Predicting Data Science Salaries Scraped From Indeed.com

Zain Khan
I,RR
Published in
9 min readJul 20, 2020

One of my key projects for the General Assembly Data Science Immersive course was to scrape job listings from any job site we choose and apply machine learning algorithms to predict salaries for Data Science roles in the United States.

Note: This project was completed in July 2020.

Introduction and Pre-Processing:

The first task was simple and straightforward, find the appropriate tags for each job cards and then extract the respective job title, salary and location to our notebook for pre-processing.

Web Scraping:

This is the base URL that I used to scrape all of the key job information.

URL = “https://www.indeed.com/jobs?q=data+scientist&l=San+Francisco&start=10"

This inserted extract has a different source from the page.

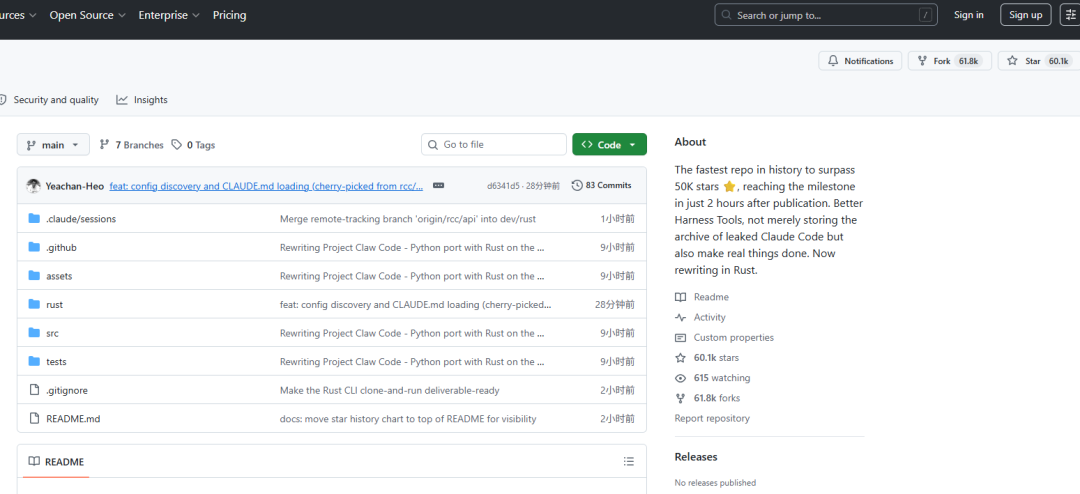Viewport: 1080px width, 494px height.
Task: Click the Notifications bell button
Action: 860,61
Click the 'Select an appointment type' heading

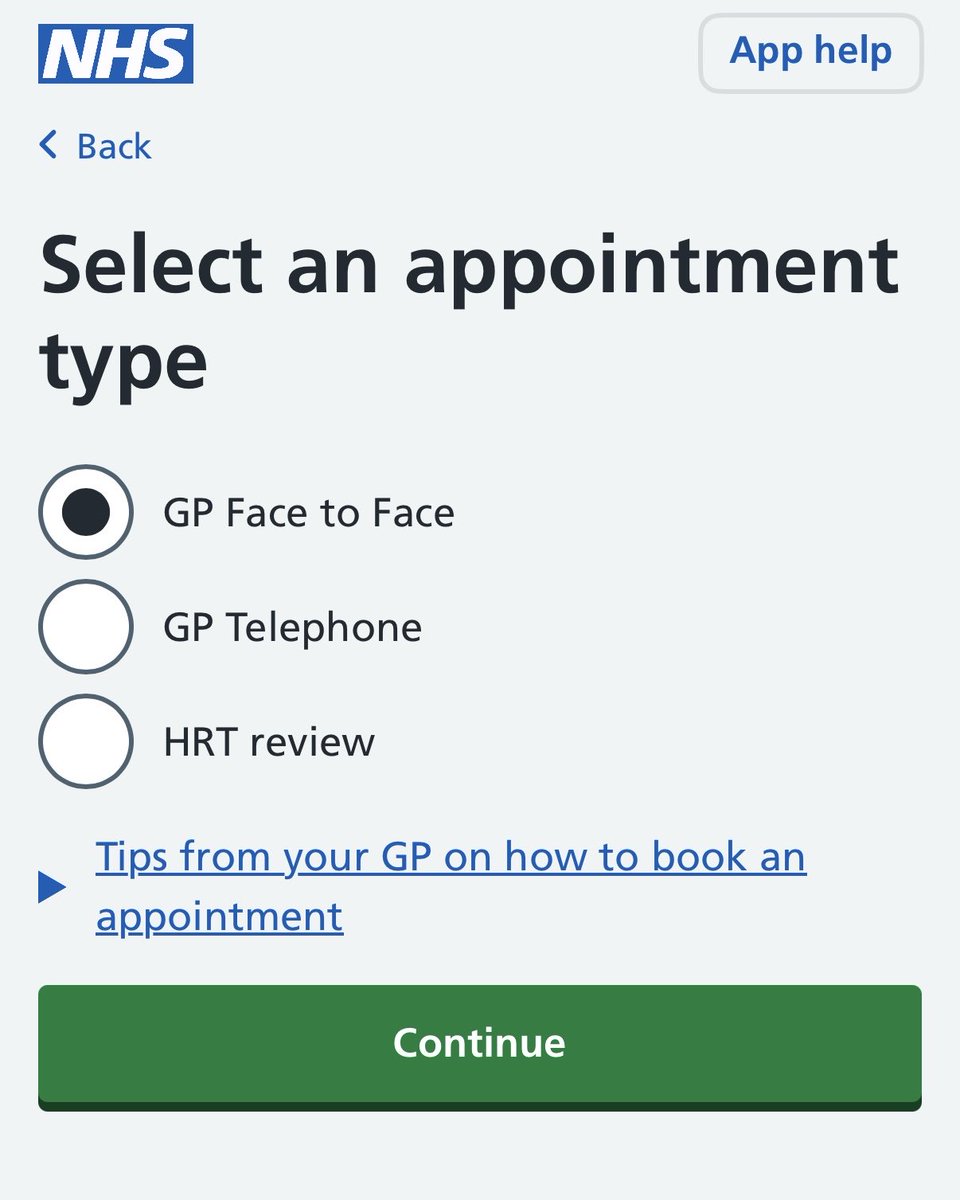(469, 313)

The job titles were represented by q query and the location by l. I used the usual web scraping methods illustrated below and crafted 4 separate functions to extract the relevant information from each job listing.

My web scrape in action. Beautiful. Beautiful Soup.
Each function used to extract the information required.

From there, I needed to begin scraping with all of the cities I want to include in the scrape as well as job titles. This took a casual 3 hours and 15 minutes. Something I wish I had known at the start.

Slow and steady wins the race.

After that long and painful web scrape, I needed to put all of our jobs into a dataframe.

After a 3 hour web scrape, the hour it took to complete this felt like a minute.

With all of the data required in a dataframe, I can now run all the amazing models I had learned over the first 6 weeks of the course. Let’s begin by looking at the amount of jobs I actually managed to scrape:

Job         17714
Company 8756
Location 2782
Salary 860

Since this project is focused on predicting salaries, I need to clean our data to make sure that the job listings I keep for our analysis have an associate salary. This is where I was nervous. The sunk cost fallacy was kicking in. I had waited almost 5 hours to web scrape and add all my data to a dataframe so I needed this to work smoothly.

After checking for any null values, I found that our lovely ‘Salary’ column had exactly 14,046 missing values. This is getting tight. After removing the rows without an actual salary, I had to clean the column further to remove all of the daily and monthly salary rates.

I really like the look of this cell.

A total of 912 values by the end of the data cleaning. Not the biggest sample but sufficient for this project. I probably should not have selected the United States because unlike the United Kingdom most employers or agencies do not list salaries on job postings. You live and learn. I, too, am a self-learning machine.

Here is what my cleaned dataframe looks like at the end of pre-processing:

I felt like a proud father looking at this.

EDA and Setting Up Our Target:

The EDA performed on this data set was basic but, as always, necessary. I needed to check if there were any strange and out of the ordinary values in the salary column.

count       912.000000
mean 120666.084978
std 44826.590910
min 3.000000
25% 91039.000000
50% 115555.000000
75% 145000.000000
max 475000.000000

There was a salary value at $3 per year which is definitely a data point that I need to discount so I did just that. Without even thinking twice, I removed it. That’s just how I operate at this point. However, it makes perfect sense because with 912 values, I can afford to move on quickly.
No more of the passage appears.